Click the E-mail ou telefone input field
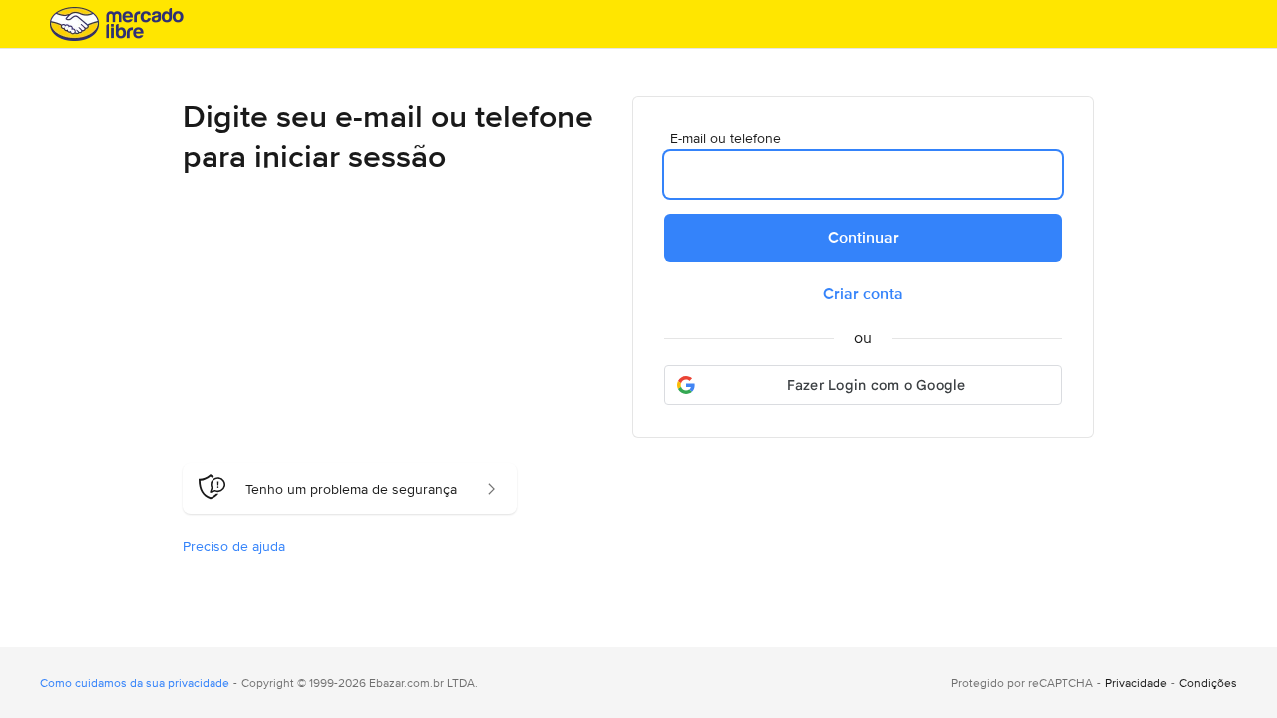Screen dimensions: 1277x718 (x=862, y=175)
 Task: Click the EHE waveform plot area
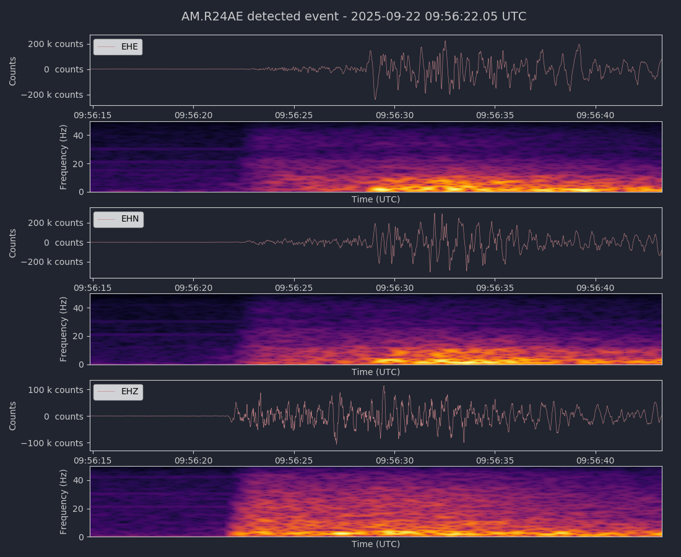[376, 70]
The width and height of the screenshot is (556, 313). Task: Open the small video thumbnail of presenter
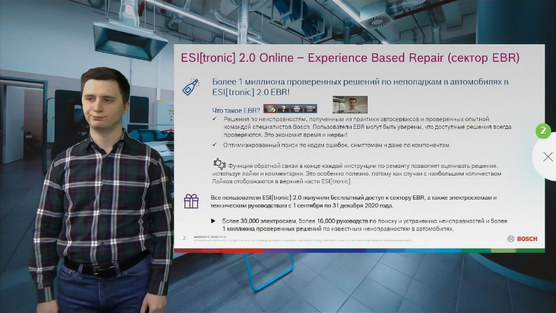pyautogui.click(x=350, y=105)
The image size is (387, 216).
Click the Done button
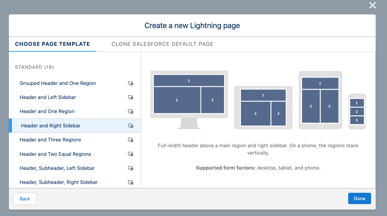(359, 199)
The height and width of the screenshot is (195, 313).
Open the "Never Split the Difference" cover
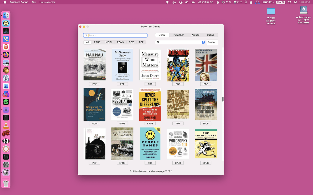click(150, 104)
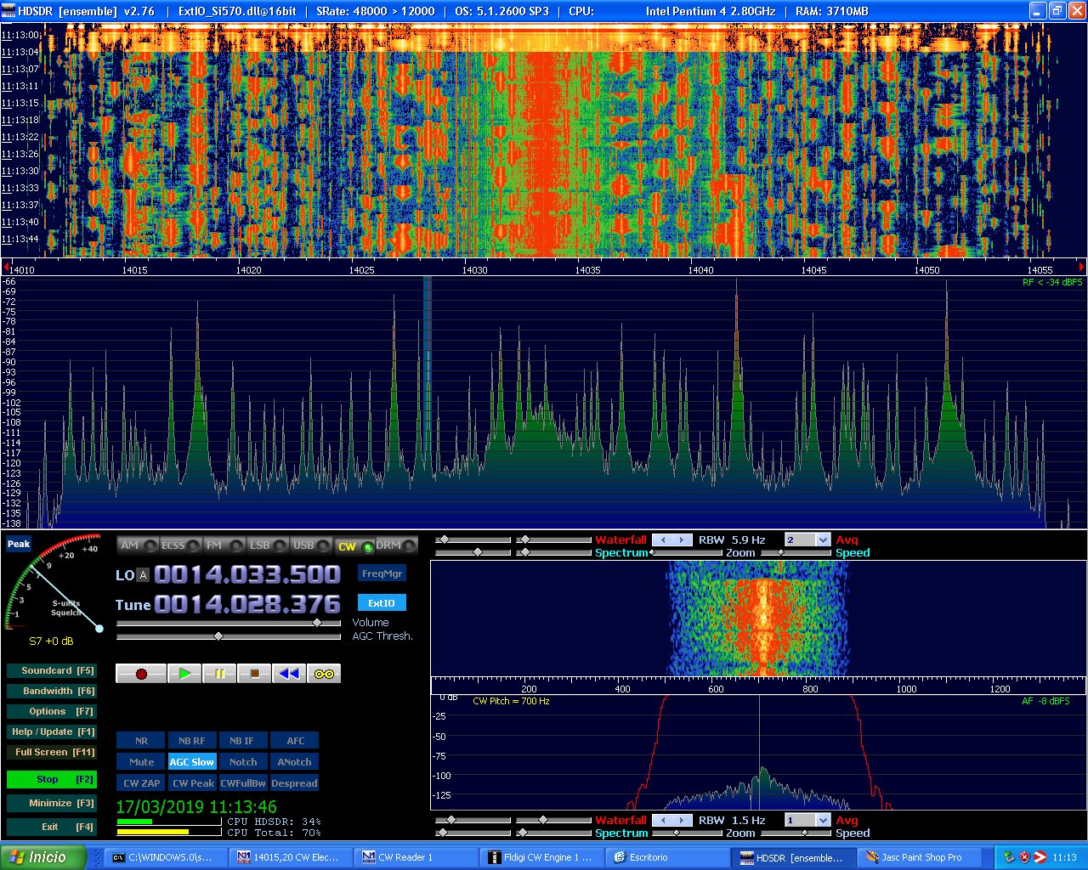Screen dimensions: 1088x870
Task: Open the Bandwidth [F6] menu
Action: click(x=50, y=691)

+===+

> **WORK INSTRUCTIONS**
The lines to repeat run from the line containing "Click the Done button" through the last line of the material above; give them exactly, without the pictures.

> **RESULT**
Click the Done button
(359, 199)
The height and width of the screenshot is (195, 313).
Open the "Never Split the Difference" cover
click(150, 104)
Screen dimensions: 1088x870
Task: Open the Bandwidth [F6] menu
Action: click(x=50, y=691)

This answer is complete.